*** Opening STUDY MATERIAL ***

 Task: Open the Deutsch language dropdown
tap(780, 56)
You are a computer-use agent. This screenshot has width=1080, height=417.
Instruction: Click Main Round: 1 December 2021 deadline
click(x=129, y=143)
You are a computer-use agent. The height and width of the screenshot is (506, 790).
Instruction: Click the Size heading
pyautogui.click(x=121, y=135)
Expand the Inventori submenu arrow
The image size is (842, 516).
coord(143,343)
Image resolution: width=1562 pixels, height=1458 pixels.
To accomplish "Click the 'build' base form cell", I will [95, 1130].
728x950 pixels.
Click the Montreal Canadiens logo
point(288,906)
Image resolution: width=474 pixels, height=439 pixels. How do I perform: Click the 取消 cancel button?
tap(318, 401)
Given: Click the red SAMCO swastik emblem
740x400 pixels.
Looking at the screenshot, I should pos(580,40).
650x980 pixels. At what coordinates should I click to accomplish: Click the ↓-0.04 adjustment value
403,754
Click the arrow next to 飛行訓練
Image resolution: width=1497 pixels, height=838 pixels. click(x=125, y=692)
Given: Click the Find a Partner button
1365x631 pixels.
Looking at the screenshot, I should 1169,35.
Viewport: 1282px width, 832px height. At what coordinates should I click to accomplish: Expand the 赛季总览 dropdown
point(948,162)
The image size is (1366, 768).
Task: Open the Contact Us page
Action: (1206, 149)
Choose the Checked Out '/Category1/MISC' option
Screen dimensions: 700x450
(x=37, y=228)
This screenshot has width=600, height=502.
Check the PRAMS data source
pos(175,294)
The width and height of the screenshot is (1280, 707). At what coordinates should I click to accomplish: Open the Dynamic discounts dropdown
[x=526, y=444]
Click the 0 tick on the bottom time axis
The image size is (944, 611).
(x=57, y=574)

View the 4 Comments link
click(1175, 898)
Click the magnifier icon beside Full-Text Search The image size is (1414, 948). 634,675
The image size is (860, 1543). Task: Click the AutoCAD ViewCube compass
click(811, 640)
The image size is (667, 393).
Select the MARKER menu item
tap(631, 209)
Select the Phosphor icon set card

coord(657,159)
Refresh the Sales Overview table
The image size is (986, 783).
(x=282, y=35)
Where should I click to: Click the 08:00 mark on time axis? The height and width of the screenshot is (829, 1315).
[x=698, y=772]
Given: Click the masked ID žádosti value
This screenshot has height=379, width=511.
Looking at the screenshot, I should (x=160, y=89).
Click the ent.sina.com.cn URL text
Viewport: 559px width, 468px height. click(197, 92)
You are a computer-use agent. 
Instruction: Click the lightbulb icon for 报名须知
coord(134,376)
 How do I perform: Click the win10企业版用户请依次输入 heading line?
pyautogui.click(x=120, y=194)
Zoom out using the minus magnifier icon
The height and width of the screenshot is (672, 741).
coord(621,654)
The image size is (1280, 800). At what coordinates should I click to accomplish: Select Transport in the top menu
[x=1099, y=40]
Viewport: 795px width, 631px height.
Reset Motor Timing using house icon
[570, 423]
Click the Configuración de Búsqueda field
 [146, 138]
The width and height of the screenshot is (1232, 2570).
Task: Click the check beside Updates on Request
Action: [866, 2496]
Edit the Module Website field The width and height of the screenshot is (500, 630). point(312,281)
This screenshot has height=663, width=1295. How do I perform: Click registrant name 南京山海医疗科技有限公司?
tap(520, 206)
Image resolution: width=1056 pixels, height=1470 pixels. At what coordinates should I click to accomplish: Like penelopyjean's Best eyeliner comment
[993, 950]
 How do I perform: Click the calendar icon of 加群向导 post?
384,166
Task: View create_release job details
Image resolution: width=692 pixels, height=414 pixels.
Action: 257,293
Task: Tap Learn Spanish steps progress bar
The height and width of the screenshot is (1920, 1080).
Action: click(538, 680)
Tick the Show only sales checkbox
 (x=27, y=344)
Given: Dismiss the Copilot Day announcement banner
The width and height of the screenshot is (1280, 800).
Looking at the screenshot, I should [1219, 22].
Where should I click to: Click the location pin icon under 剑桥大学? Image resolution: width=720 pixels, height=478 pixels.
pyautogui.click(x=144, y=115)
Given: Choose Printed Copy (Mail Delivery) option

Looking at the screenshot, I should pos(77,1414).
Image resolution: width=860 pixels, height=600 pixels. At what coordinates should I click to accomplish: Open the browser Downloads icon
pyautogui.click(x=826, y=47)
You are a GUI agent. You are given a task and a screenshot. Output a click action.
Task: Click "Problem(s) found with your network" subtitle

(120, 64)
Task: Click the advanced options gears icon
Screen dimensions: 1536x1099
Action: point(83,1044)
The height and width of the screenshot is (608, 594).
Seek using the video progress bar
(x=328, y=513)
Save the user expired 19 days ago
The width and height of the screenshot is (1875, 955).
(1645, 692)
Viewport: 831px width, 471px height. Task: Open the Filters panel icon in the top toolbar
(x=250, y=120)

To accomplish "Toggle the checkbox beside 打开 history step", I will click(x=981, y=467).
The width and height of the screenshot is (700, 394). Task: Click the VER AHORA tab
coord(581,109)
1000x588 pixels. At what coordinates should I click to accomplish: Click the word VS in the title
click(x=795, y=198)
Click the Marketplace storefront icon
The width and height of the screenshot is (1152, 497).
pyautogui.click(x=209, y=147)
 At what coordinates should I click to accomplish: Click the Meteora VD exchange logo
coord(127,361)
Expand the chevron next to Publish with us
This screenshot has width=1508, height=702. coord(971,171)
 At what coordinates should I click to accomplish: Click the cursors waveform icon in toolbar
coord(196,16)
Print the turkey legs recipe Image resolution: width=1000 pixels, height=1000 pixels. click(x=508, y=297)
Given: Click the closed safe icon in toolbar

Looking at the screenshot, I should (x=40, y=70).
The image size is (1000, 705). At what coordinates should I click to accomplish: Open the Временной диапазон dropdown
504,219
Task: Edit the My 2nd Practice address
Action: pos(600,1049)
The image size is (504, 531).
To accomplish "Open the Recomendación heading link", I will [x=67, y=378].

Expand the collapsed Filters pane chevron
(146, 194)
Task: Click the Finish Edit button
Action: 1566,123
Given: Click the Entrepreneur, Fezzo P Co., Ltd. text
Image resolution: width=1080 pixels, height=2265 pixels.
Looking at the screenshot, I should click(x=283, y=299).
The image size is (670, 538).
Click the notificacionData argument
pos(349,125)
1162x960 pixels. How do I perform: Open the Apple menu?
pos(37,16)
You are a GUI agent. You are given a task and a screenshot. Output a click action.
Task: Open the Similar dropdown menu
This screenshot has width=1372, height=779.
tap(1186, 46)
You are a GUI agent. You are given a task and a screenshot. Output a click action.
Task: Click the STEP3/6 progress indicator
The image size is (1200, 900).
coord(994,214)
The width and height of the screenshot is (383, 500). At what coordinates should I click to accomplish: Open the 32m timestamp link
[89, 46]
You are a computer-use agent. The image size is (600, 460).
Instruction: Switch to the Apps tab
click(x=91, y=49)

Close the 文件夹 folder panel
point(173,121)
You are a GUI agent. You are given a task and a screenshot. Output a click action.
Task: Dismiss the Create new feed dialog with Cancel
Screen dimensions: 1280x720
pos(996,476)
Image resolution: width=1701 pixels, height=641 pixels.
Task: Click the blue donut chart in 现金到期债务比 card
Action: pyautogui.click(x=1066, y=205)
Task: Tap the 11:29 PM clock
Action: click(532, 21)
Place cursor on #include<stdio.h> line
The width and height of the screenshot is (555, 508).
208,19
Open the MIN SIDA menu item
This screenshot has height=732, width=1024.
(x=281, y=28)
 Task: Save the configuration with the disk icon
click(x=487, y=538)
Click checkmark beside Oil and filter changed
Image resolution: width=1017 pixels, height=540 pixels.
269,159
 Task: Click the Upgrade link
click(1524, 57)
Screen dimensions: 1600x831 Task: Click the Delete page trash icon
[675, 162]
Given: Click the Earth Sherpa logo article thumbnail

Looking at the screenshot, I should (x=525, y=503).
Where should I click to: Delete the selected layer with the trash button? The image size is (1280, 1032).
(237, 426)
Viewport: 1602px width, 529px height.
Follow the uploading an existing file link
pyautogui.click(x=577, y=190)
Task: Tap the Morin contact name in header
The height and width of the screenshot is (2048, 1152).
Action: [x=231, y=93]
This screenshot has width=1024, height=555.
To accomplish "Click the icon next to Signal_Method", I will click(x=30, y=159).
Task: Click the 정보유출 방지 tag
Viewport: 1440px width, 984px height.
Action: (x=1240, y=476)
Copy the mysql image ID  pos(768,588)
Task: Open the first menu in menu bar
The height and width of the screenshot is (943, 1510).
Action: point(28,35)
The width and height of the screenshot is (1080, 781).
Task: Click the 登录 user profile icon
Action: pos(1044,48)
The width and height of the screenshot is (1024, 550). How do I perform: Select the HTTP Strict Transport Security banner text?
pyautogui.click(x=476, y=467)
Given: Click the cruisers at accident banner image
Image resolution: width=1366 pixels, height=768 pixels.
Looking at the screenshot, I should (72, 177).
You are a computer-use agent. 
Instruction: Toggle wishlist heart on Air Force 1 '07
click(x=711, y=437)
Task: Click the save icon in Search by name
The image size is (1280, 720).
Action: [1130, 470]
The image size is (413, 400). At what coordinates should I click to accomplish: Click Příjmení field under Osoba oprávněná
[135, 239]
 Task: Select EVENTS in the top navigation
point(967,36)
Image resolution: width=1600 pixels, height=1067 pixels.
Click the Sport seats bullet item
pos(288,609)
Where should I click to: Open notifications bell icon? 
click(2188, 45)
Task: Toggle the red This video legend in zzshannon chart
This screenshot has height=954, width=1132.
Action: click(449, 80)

*** Closing STUDY MATERIAL ***

* _PROMPT_
Nothing but the lines from the beginning of the records through the line with "728x950 pixels." should appear, each printed exactly.

* _EXERCISE ANSWER_
 Task: Open the Deutsch language dropdown
tap(780, 56)
You are a computer-use agent. This screenshot has width=1080, height=417.
Instruction: Click Main Round: 1 December 2021 deadline
click(x=129, y=143)
You are a computer-use agent. The height and width of the screenshot is (506, 790).
Instruction: Click the Size heading
pyautogui.click(x=121, y=135)
Expand the Inventori submenu arrow
The image size is (842, 516).
coord(143,343)
Image resolution: width=1562 pixels, height=1458 pixels.
To accomplish "Click the 'build' base form cell", I will [95, 1130].
728x950 pixels.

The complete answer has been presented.